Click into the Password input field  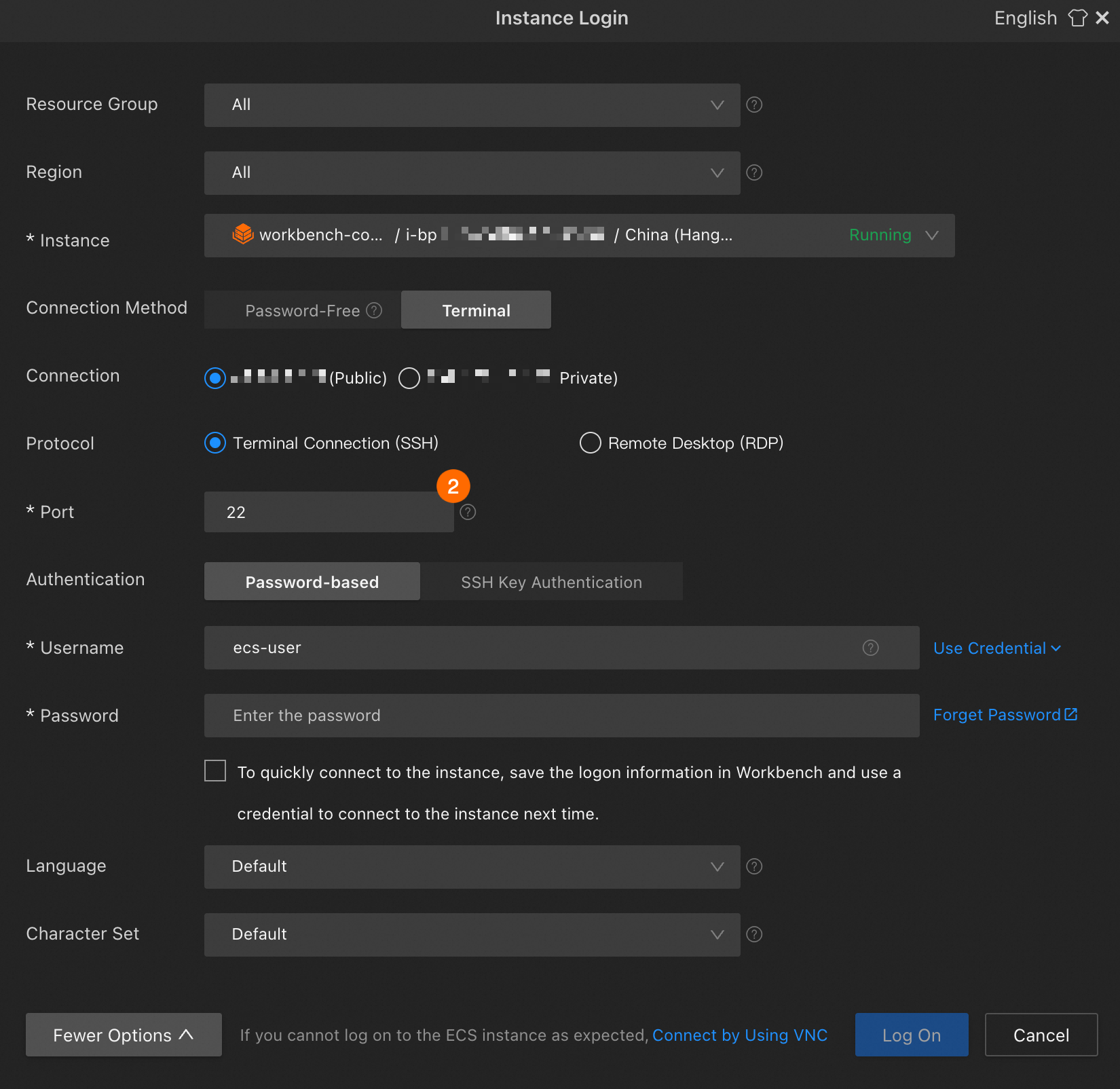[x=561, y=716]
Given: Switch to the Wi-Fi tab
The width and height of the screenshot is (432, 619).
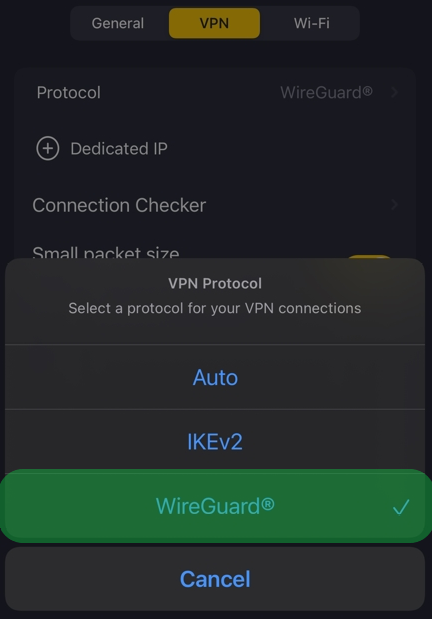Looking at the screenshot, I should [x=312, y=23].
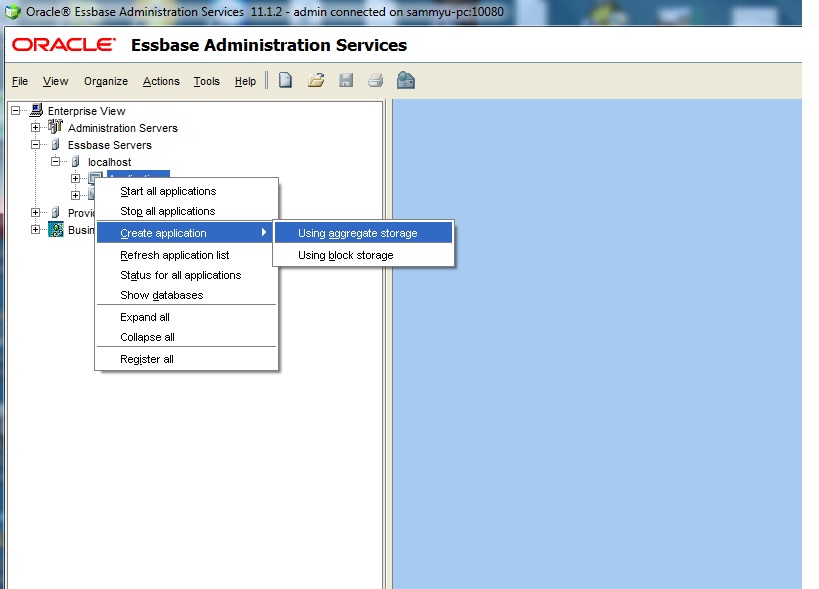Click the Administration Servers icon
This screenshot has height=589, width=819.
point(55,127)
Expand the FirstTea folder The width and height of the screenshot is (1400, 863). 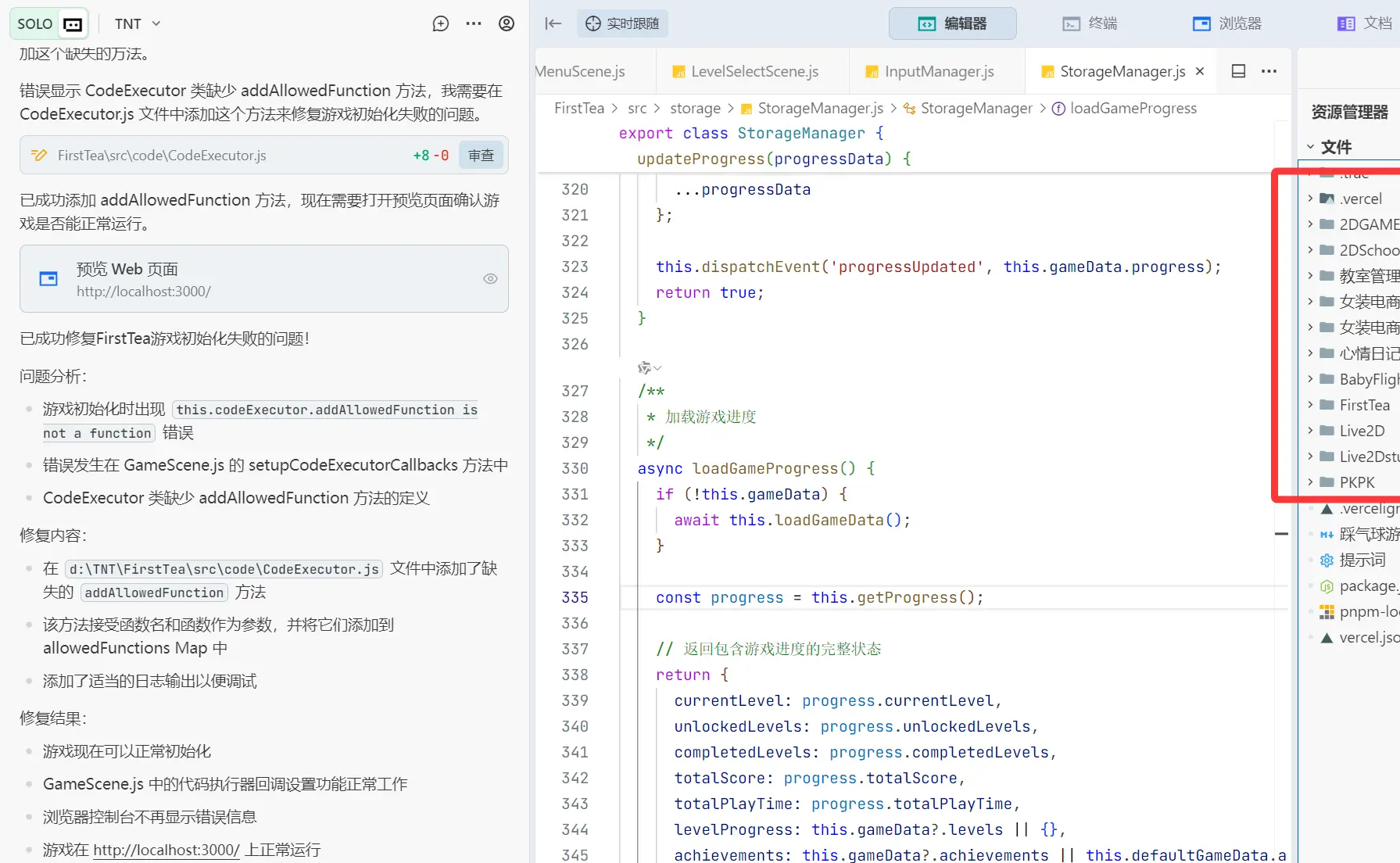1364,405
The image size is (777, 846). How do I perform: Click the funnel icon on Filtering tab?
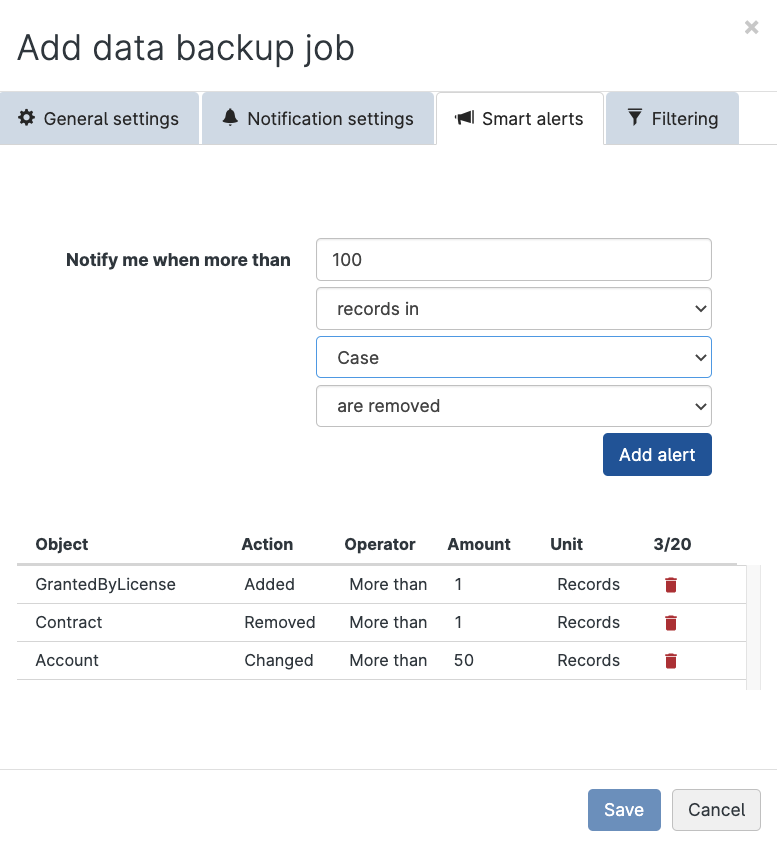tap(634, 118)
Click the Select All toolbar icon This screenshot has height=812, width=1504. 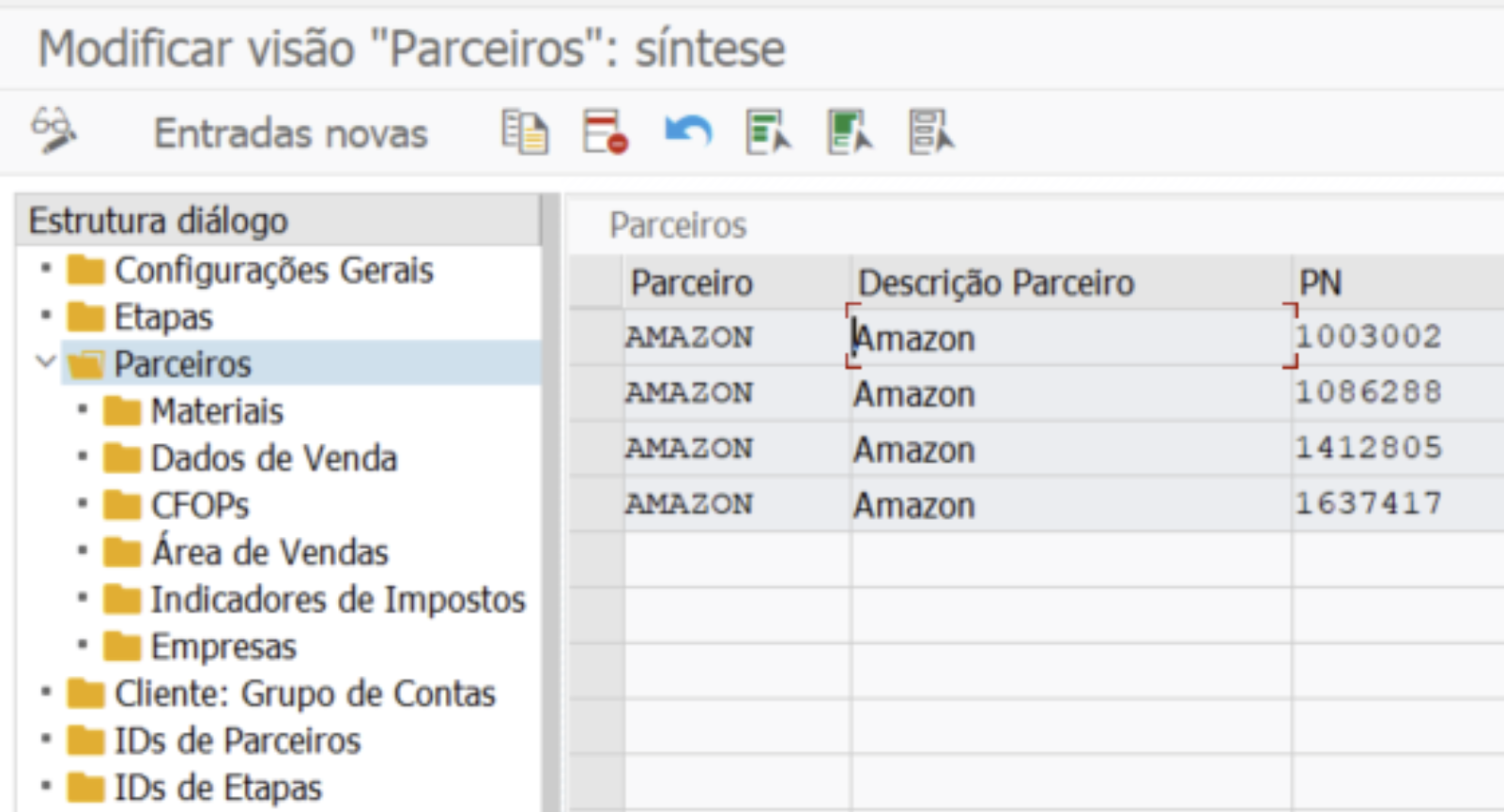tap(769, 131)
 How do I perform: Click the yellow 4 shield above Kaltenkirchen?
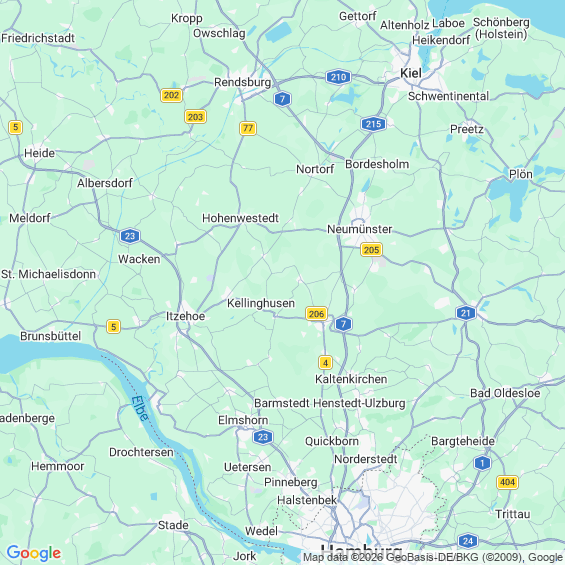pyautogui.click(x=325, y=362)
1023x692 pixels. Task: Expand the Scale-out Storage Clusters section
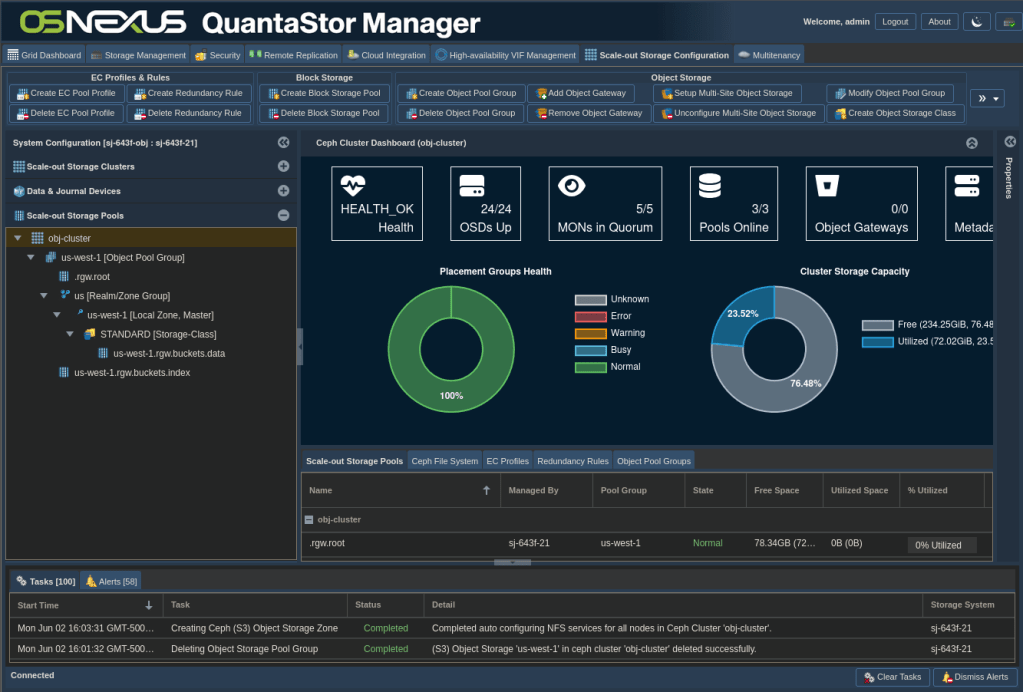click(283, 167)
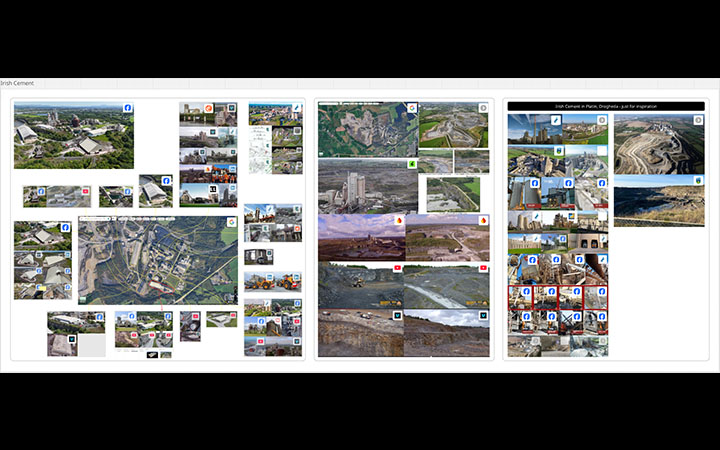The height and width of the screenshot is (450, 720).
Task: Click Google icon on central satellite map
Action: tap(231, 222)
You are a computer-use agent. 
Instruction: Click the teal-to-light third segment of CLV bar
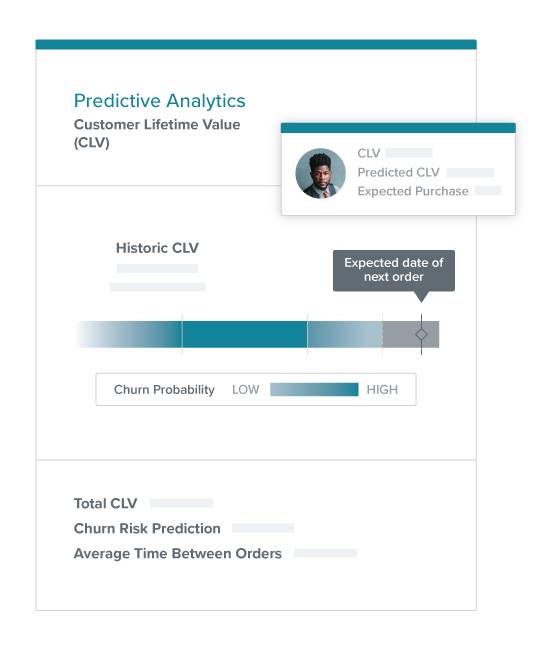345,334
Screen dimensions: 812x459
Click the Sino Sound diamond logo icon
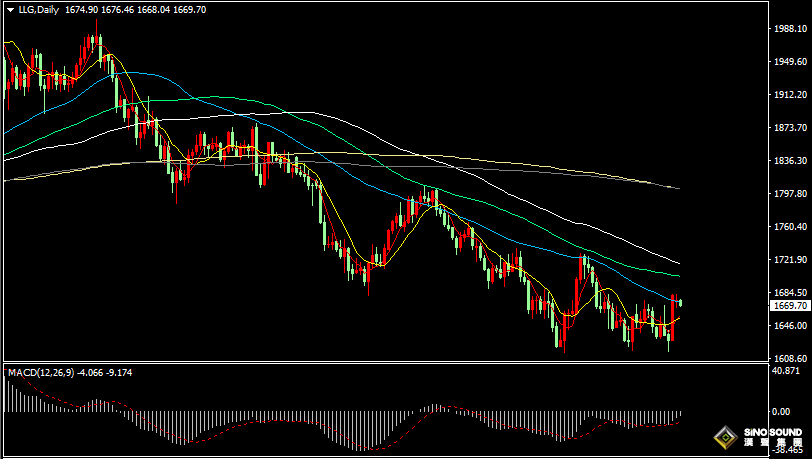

## Task
Without the pictures, transcribe exactly the lines above from the one containing "You are a computer-use agent." through the last.

## Result for this exercise
You are a computer-use agent. 
Instruction: Click the teal-to-light third segment of CLV bar
345,334
Screen dimensions: 812x459
Click the Sino Sound diamond logo icon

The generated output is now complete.